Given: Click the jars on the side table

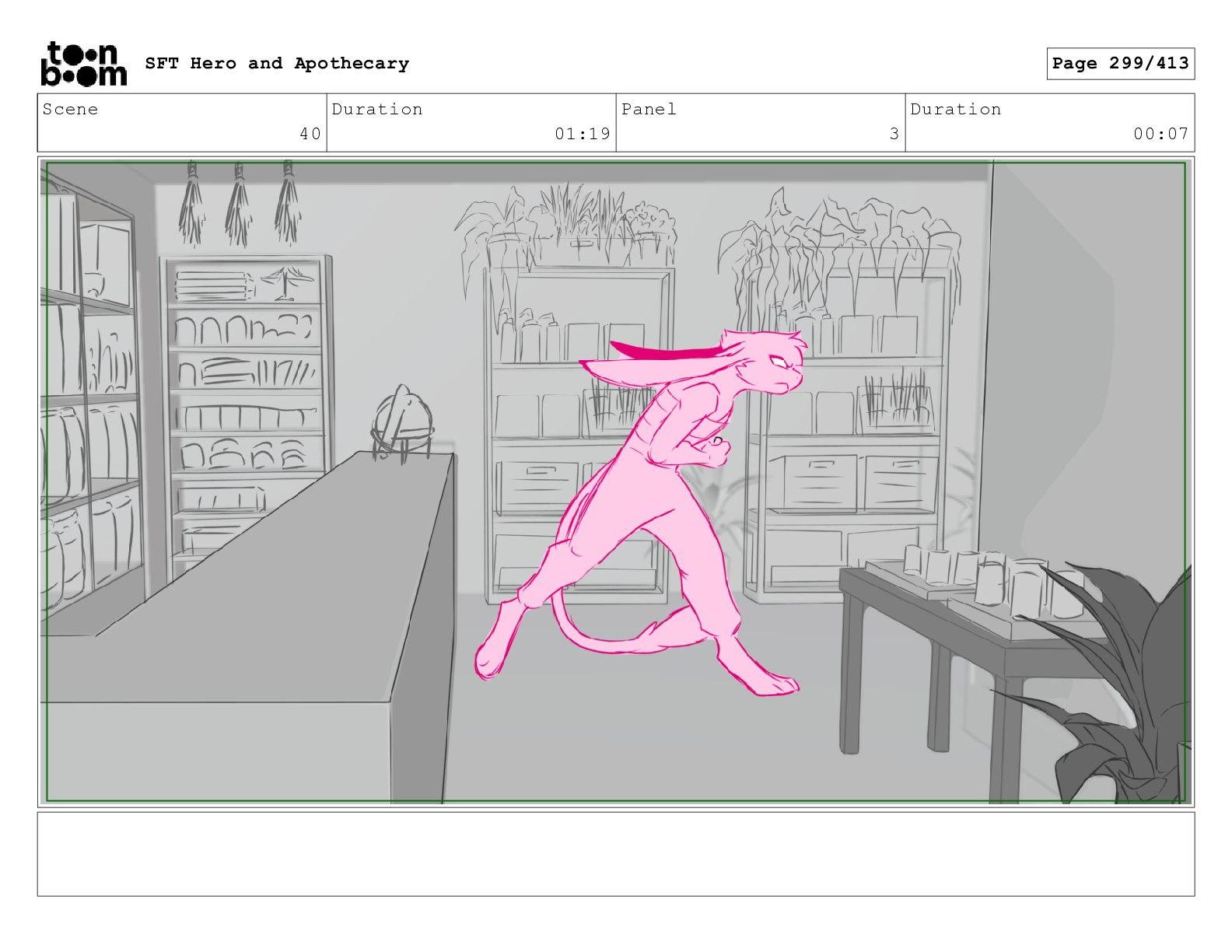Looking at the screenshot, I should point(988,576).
========================
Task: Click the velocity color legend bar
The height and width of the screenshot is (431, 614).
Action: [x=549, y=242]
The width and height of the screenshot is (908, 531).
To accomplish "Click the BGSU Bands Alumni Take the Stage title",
========================
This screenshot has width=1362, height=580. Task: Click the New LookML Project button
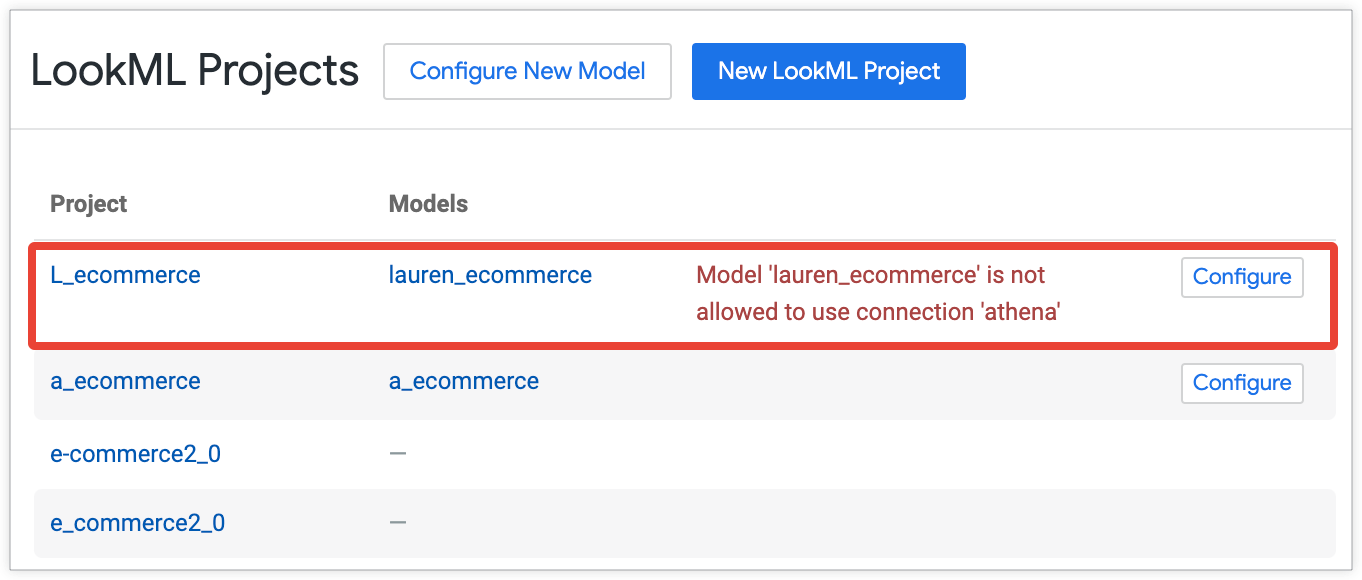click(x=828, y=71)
========================
→ **What you should do**: Output the material above exactly, but only from the line that carries "Task: Click the velocity color legend bar" through the line that carries "the BGSU Bands".

→ **Answer**:
Task: Click the velocity color legend bar
The height and width of the screenshot is (431, 614).
Action: [x=549, y=242]
The width and height of the screenshot is (908, 531).
To accomplish "Click the BGSU Bands Alumni Take the Stage title",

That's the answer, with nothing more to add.